Hoffenheim - Mäzen Dietmar Hopp vom Fußball-Bundesligisten 1899 Hoffenheim glaubt mit Blick auf die anstehende EM in Polen und der Ukraine nicht an ein Trauma der Bayern-Profis.

„Ich bin überzeugt, dass der Frust schnell verdaut ist und dass es wie 1954 wird, als die Lauterer die ganz große Endspiel-Klatsche locker verdaut haben“, sagte Hopp der Rhein-Neckar-Zeitung.
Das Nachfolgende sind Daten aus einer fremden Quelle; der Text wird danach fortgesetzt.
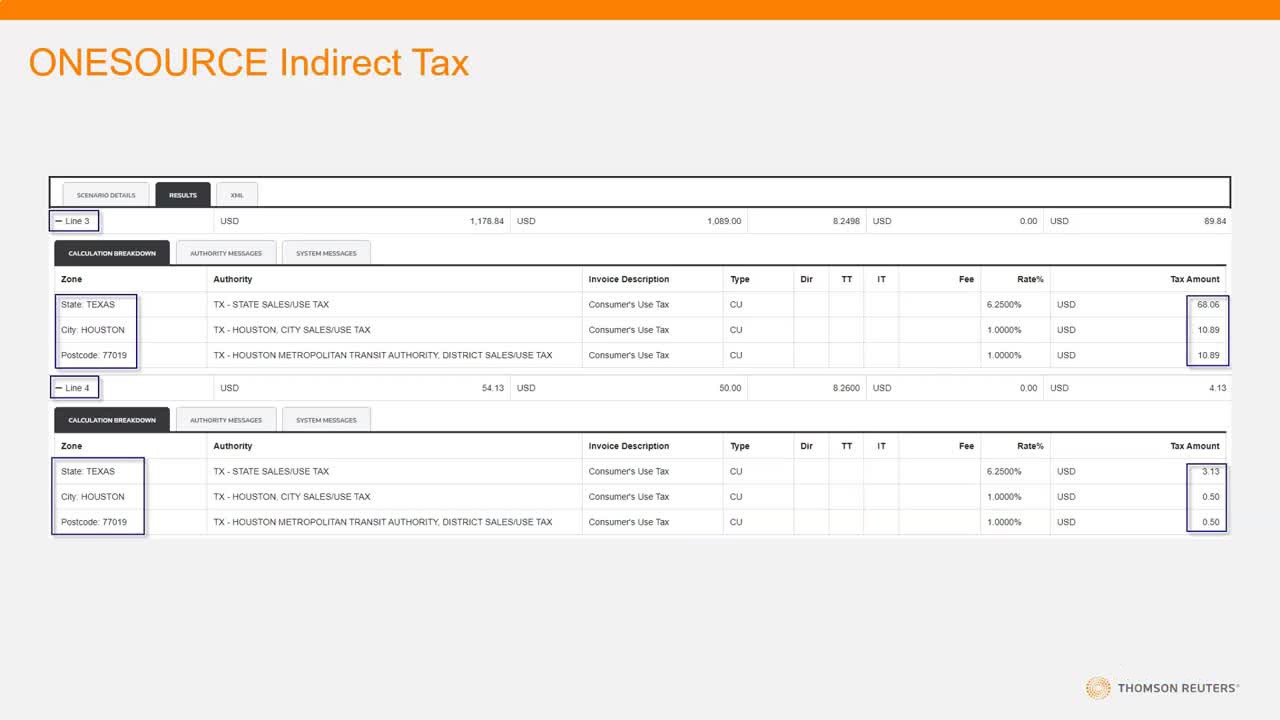Select City: HOUSTON zone in Line 4
This screenshot has width=1280, height=720.
pyautogui.click(x=93, y=497)
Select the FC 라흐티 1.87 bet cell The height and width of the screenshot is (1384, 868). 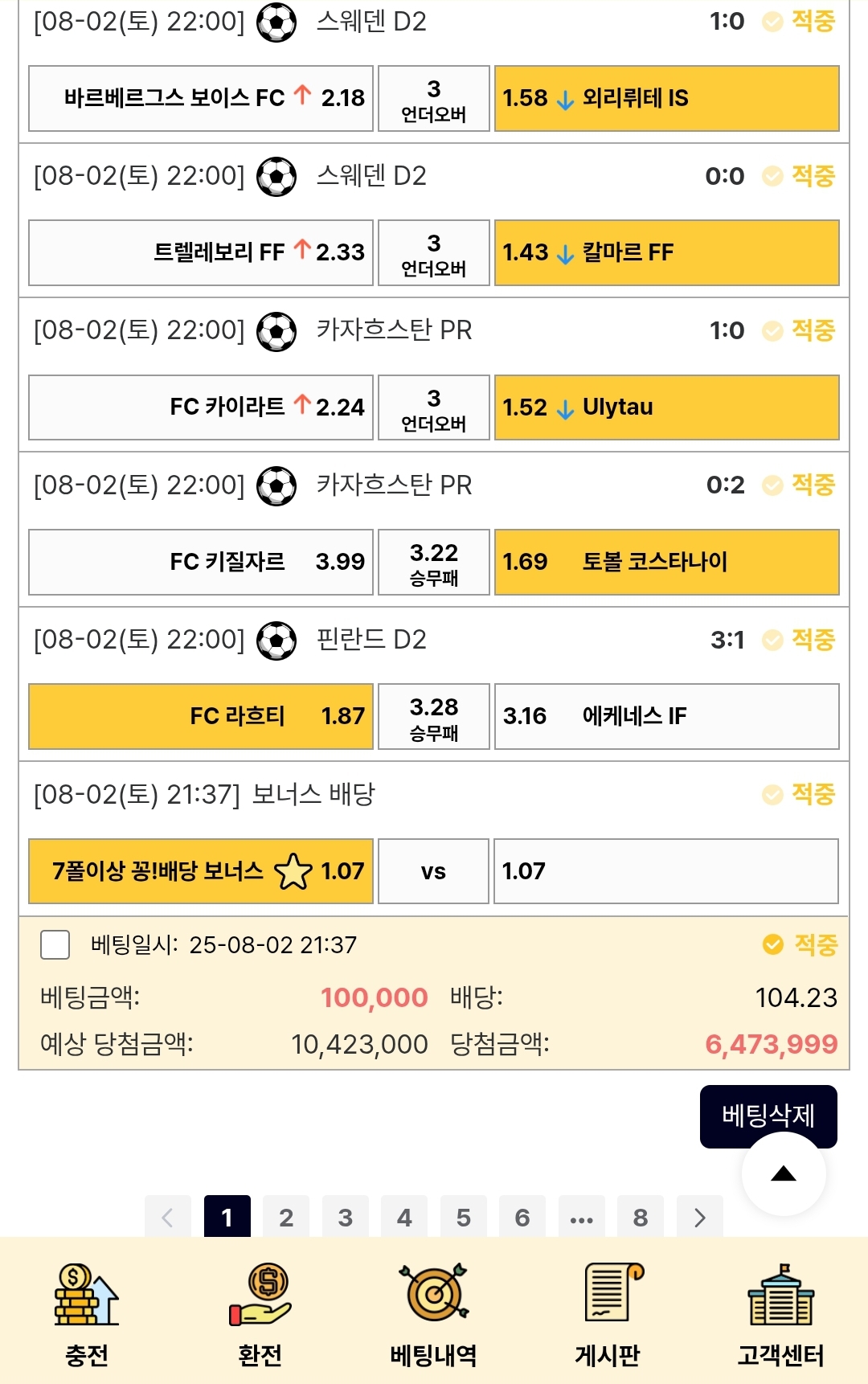(x=201, y=716)
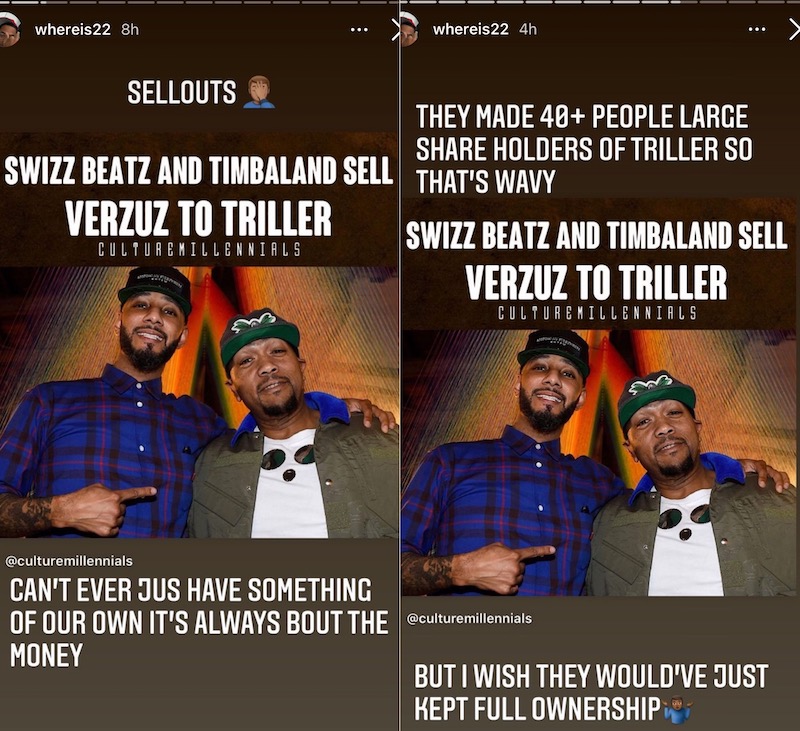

Der SAP-Mitbegründer macht keinen Hehl daraus, dass ihn die Situation nach dem so unglücklich verlorenen Champions-League-Endspiel des FC Bayern gegen den FC Chelsea an die von 1954 erinnert. Damals hatte der 1. FC Kaiserslautern im Finale um die deutsche Meisterschaft gegen Hannover 96 (1:5) verloren, ehe die Nationalmannschaft Weltmeister wurde.
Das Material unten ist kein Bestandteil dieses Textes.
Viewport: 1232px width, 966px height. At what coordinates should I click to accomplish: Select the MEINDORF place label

„Sepp Herberger ließ sich nicht beirren und fuhr mit Fritz und Ottmar Walter, Horst Eckel, Werner Liebrich und Werner Kohlmeyer in die Schweiz zur legendären Fußball-WM. Von Hannover 96 war kein Spieler dabei“, erklärte Hopp und wagte eine Prognose: „Meine Erwartungen sind recht hoch, denn ich glaube, dass Deutschland ins Halbfinale kommen wird.“

Hopp ist Besitzer des Hotels in Tourrettes/Südfrankreich, in dem sich die DFB-Auswahl zur Zeit auf die EM-Endrunde vorbereitet. Der 72-Jährige hat die Anlage für rund zwei Millionen Euro bauen lassen. Nach dem Abschluss des Trainingslagers soll sie in den Besitz der Gemeinde übergehen.